** Opening INPUT MATERIAL block **

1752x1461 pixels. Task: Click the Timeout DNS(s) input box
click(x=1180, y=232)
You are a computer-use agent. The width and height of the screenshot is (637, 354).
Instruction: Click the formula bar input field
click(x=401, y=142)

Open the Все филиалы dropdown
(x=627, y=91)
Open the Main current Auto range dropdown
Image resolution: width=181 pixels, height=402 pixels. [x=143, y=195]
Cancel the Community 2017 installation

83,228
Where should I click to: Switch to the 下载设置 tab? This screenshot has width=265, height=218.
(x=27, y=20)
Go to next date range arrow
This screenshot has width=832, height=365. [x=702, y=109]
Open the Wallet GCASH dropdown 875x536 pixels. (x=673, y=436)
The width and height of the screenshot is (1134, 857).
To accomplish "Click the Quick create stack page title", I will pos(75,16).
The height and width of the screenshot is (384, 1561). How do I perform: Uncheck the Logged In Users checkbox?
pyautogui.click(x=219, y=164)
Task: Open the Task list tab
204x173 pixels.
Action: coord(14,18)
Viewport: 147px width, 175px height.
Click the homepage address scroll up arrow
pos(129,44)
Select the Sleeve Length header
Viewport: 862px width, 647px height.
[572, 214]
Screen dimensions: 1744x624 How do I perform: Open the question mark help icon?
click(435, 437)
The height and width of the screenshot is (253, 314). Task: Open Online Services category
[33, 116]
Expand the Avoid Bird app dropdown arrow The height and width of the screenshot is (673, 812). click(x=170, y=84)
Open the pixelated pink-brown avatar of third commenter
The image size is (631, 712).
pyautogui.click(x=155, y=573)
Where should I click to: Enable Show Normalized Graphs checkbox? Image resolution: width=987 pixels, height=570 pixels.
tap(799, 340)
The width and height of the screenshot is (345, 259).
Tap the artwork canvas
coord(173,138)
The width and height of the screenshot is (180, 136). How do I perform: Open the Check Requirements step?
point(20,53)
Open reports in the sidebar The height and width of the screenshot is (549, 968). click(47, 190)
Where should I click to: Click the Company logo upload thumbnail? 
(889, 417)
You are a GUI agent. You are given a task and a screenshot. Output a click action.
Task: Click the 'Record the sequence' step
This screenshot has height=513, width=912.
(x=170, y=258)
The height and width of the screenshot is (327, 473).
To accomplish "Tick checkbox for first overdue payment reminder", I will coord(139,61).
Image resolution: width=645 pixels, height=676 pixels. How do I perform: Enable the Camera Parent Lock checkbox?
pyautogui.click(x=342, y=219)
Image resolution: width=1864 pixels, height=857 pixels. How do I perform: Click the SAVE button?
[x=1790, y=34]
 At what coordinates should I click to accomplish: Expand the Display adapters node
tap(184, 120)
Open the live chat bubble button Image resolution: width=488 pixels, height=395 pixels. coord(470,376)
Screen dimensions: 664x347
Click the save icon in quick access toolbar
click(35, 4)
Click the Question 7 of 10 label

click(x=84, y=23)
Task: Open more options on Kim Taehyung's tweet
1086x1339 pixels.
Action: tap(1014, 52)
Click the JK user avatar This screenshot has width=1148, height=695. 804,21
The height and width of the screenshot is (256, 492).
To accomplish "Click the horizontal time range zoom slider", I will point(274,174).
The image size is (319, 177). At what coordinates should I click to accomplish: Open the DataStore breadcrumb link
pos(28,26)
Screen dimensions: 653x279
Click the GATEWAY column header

** Closing INPUT MATERIAL block **

> **WORK TO BE COMPLETED**:
All the records above are to be reproduced exactly.

> **EXERCISE RESULT**:
1752x1461 pixels. Task: Click the Timeout DNS(s) input box
click(x=1180, y=232)
You are a computer-use agent. The width and height of the screenshot is (637, 354).
Instruction: Click the formula bar input field
click(x=401, y=142)

Open the Все филиалы dropdown
(x=627, y=91)
Open the Main current Auto range dropdown
Image resolution: width=181 pixels, height=402 pixels. [x=143, y=195]
Cancel the Community 2017 installation

83,228
Where should I click to: Switch to the 下载设置 tab? This screenshot has width=265, height=218.
(x=27, y=20)
Go to next date range arrow
This screenshot has width=832, height=365. [x=702, y=109]
Open the Wallet GCASH dropdown 875x536 pixels. (x=673, y=436)
The width and height of the screenshot is (1134, 857).
To accomplish "Click the Quick create stack page title", I will pos(75,16).
The height and width of the screenshot is (384, 1561). How do I perform: Uncheck the Logged In Users checkbox?
pyautogui.click(x=219, y=164)
Task: Open the Task list tab
204x173 pixels.
Action: coord(14,18)
Viewport: 147px width, 175px height.
Click the homepage address scroll up arrow
pos(129,44)
Select the Sleeve Length header
Viewport: 862px width, 647px height.
[572, 214]
Screen dimensions: 1744x624 How do I perform: Open the question mark help icon?
click(435, 437)
The height and width of the screenshot is (253, 314). Task: Open Online Services category
[33, 116]
Expand the Avoid Bird app dropdown arrow The height and width of the screenshot is (673, 812). click(x=170, y=84)
Open the pixelated pink-brown avatar of third commenter
The image size is (631, 712).
pyautogui.click(x=155, y=573)
Where should I click to: Enable Show Normalized Graphs checkbox? Image resolution: width=987 pixels, height=570 pixels.
tap(799, 340)
The width and height of the screenshot is (345, 259).
Tap the artwork canvas
coord(173,138)
The width and height of the screenshot is (180, 136). How do I perform: Open the Check Requirements step?
point(20,53)
Open reports in the sidebar The height and width of the screenshot is (549, 968). click(47, 190)
Where should I click to: Click the Company logo upload thumbnail? 
(889, 417)
You are a GUI agent. You are given a task and a screenshot. Output a click action.
Task: Click the 'Record the sequence' step
This screenshot has height=513, width=912.
(x=170, y=258)
The height and width of the screenshot is (327, 473).
To accomplish "Tick checkbox for first overdue payment reminder", I will coord(139,61).
Image resolution: width=645 pixels, height=676 pixels. How do I perform: Enable the Camera Parent Lock checkbox?
pyautogui.click(x=342, y=219)
Image resolution: width=1864 pixels, height=857 pixels. How do I perform: Click the SAVE button?
[x=1790, y=34]
 At what coordinates should I click to accomplish: Expand the Display adapters node
tap(184, 120)
Open the live chat bubble button Image resolution: width=488 pixels, height=395 pixels. coord(470,376)
Screen dimensions: 664x347
Click the save icon in quick access toolbar
click(35, 4)
Click the Question 7 of 10 label

click(x=84, y=23)
Task: Open more options on Kim Taehyung's tweet
1086x1339 pixels.
Action: tap(1014, 52)
Click the JK user avatar This screenshot has width=1148, height=695. 804,21
The height and width of the screenshot is (256, 492).
To accomplish "Click the horizontal time range zoom slider", I will point(274,174).
The image size is (319, 177). At what coordinates should I click to accomplish: Open the DataStore breadcrumb link
pos(28,26)
Screen dimensions: 653x279
Click the GATEWAY column header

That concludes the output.